▶ _Исходный документ_
··········
В этой стычке они действовали умело и храбро. И похвальное слово Суворова для них уже было достойной наградой. Бой этот произошел в Карасунском куте, где четверть века спустя будет заложен город Екетеринодар. Пройдя через негустой лес, работная армия вышла к обрывистому руслу. По его дну протекал ручей Кара-су, то есть черная вода, для питья не пригодная.
Солдаты насыпали земляную дамбу и по новому бревенчатому мосту перешли на левый берег, за которым сразу же начинался дубовый лес, темной полосой тянувшийся вдоль Карасунских озер. Спустя сто лет здесь будет окраина Екатеринодара — Дубинка. Описав дугу верст в шесть, лес снова выходил к Кубани. Справа от дороги на возвышенном мысу, образованном Кубанью и ее старым руслом, возвышалось довольно большое городище. Оценив местность, Суворов принимает решение построить здесь укрепление, которое бы прикрыло местные броды.
Получив команду, войска сошли с дороги и стали лагерем вдоль опушки леса. Пехота составила ружья в козлы, артиллеристы выпрягли лошадей и разбили парк, а драгуны и казаки, натянув канатные коновязи, уже повели лошадей на водопой. Все это делалось без сутолоки, спокойно — каждый знал свое дело.
По всему лагерю у палаток загорелись костры, у которых сушили одежду солдаты и офицеры. А драгуны, казаки и ездовые артиллерийских упряжек, засыпав в торбы лошадей овес, с завистью посматривали на пехоту, толпящуюся вокруг костров, которая, покуривая трубочки, ожидала сигнала «к кашам». И вот барабаны ударили долгожданный сигнал. К ротным повозкам, где у бочонков с водкой важно восседали старшие сержанты (позже это были фельдфебели), подходили солдаты с медными котелками. Одни, залпом выпив свою порцию и закусывая сухариком, спешили к артельным котлам, где уже раздавали кашу, другие несли ее к кострам, чтобы выпить «под кашку».
После ужина шум в лагере стал стихать. Не слышны уже были крики артельщиков и озабоченный гомон солдат. Барабаны ударили зорю. Старшие сержанты и-вахмистры провели боевые расчеты и распустили солдат на ночлег. Опустилась темная ночь, затухающие костры тускло мерцали во мгле, освещая то кучки дремлющих солдат, то медный ствол пушки, то зеленый зарядный ящик, то стоящие в козлах ружья. Под обрывистым берегом мерно бормотала полноводная Кубань. Из темноты, где стояла цепь сторожевого охранения, слышалось протяжное: «Слу-уша-а-ай!..»
Еще задолго до рассвета закипела работа у котлов: артельщики рубили мясо, тащили кули с крупой и сухарями, кололи дрова, носили воду. Грохнула заревая пушка, разнося многоголосое эхо по Прикубанью. Рассыпали дробь дежурные барабанщики, и лагерь разом зашевелился. Распахнув полы палаток, побежали во все стороны солдаты: один умываться, другие к коновязям, чтобы вести лошадей на водопой, третьи, разобрав ружья, шли под командой младших сержантов сменять сторожевое охранение.
··········
▶ _Записанные данные_
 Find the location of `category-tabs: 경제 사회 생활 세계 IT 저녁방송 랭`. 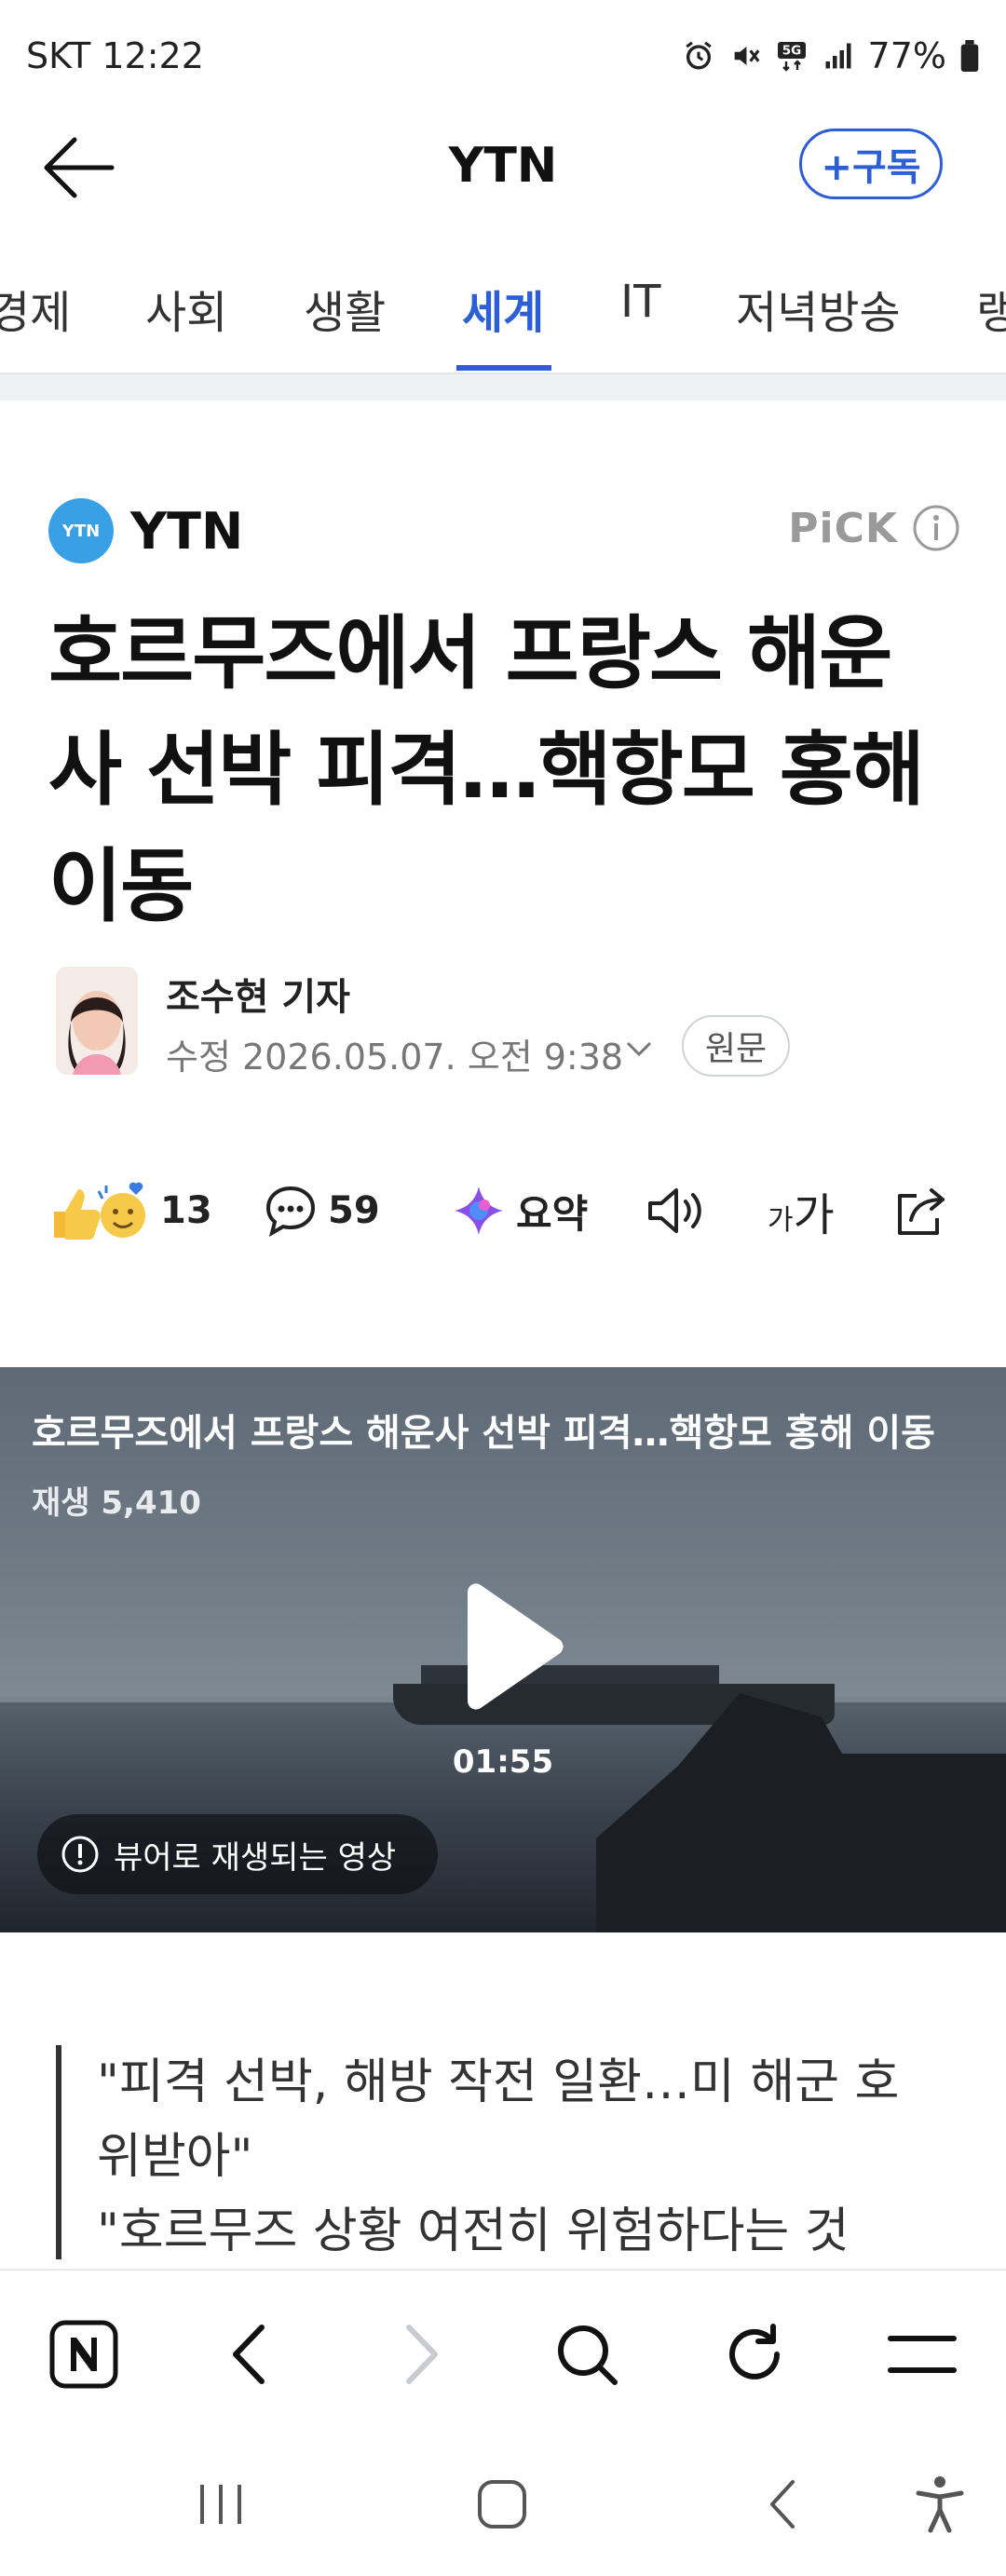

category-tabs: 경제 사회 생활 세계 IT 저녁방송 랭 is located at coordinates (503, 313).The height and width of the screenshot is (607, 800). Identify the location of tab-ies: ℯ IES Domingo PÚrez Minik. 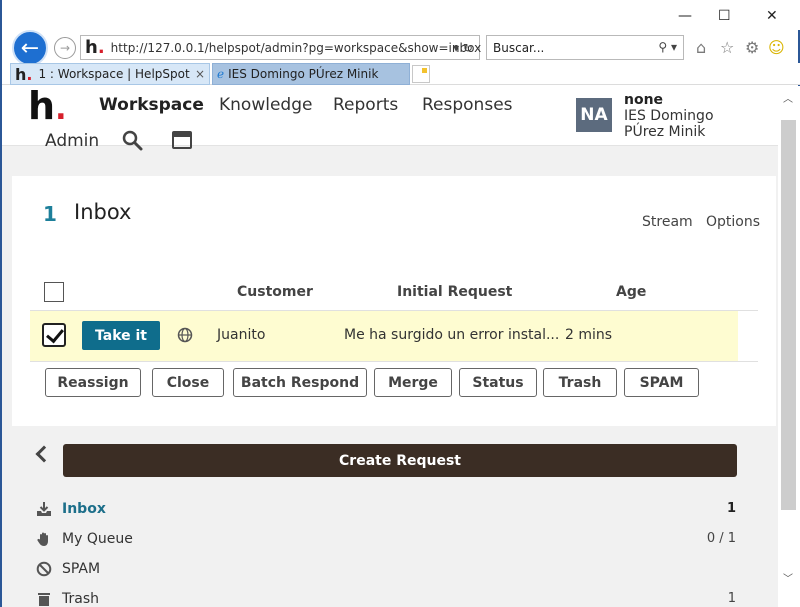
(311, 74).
··········
▶ _Рабочее задание 1_
Ответьте на вопросы по тексту о походе Суворова к Кубани:
(a) Как назывался ручей на дне обрывистого русла и что означает его название?
(b) Что Суворов решает построить на возвышенном мысу и что должно было прикрыть это сооружение?
(c) Какого сигнала ожидала пехота у костров?
▶ _Рабочее задание 2_
Выпишите без изменений из текста о походе Суворова к Кубани отрывок от слов «Солдаты насыпали земляную» до слов «прикрыло местные броды.» включительно.
Строки никак не связаны с текстом о походе Суворова к Кубани.

▶ _Ответ к заданию 1_
(a) Ручей Кара-су, то есть «черная вода».
(b) Укрепление, которое прикрыло бы местные броды.
(c) Сигнала «к кашам».

▶ _Ответ к заданию 2_
Солдаты насыпали земляную дамбу и по новому бревенчатому мосту перешли на левый берег, за которым сразу же начинался дубовый лес, темной полосой тянувшийся вдоль Карасунских озер. Спустя сто лет здесь будет окраина Екатеринодара — Дубинка. Описав дугу верст в шесть, лес снова выходил к Кубани. Справа от дороги на возвышенном мысу, образованном Кубанью и ее старым руслом, возвышалось довольно большое городище. Оценив местность, Суворов принимает решение построить здесь укрепление, которое бы прикрыло местные броды.